BehaviorBench

This is the companion code for the benchmarking study reported in the paper "Scaling RL for Autonomous Driving Is Not Enough: Behavior Benchmark for True Generalization", submitted to NeurIPS2026. The paper can be found here http://arxiv.org/abs/xxxx.xxxx. The code allows the users to reproduce and extend the results reported in the study. Please cite the above paper when reporting, reproducing or extending the results.

This software is a research prototype, solely developed for and published as part of the publication above.

The companion code is a fork of PufferDrive.

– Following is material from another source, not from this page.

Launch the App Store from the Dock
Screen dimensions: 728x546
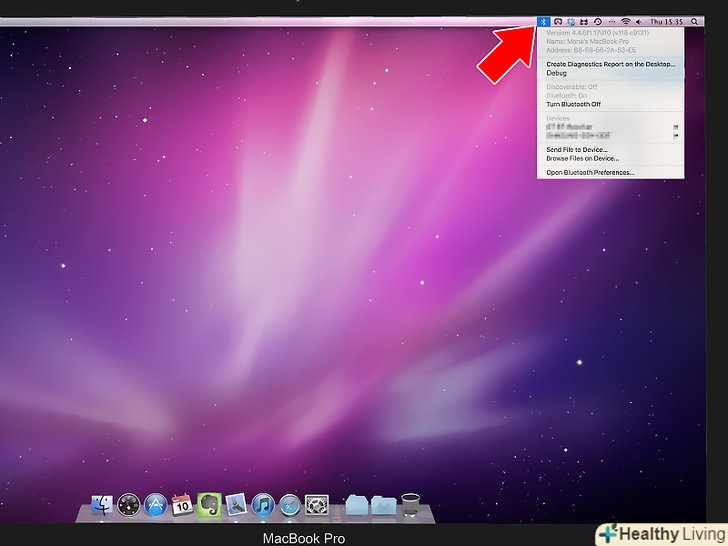tap(155, 505)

Below are instructions in setting up PufferDrive as well as the BehaviorBench additions.

PufferDrive

PufferDrive is a fast and friendly driving simulator to train and test RL-based models.

Docs: https://emerge-lab.github.io/PufferDrive

See our 2.0 release video

Installation

Clone the repo

https://github.com/Emerge-Lab/PufferDrive.git

Make a venv (uv venv), activate the venv

source .venv/bin/activate

Inside the venv, install the dependencies

uv pip install -e .

Compile the C code

python setup.py build_ext --inplace --force

Run this while your virtual environment is active so the extension is built against the right interpreter.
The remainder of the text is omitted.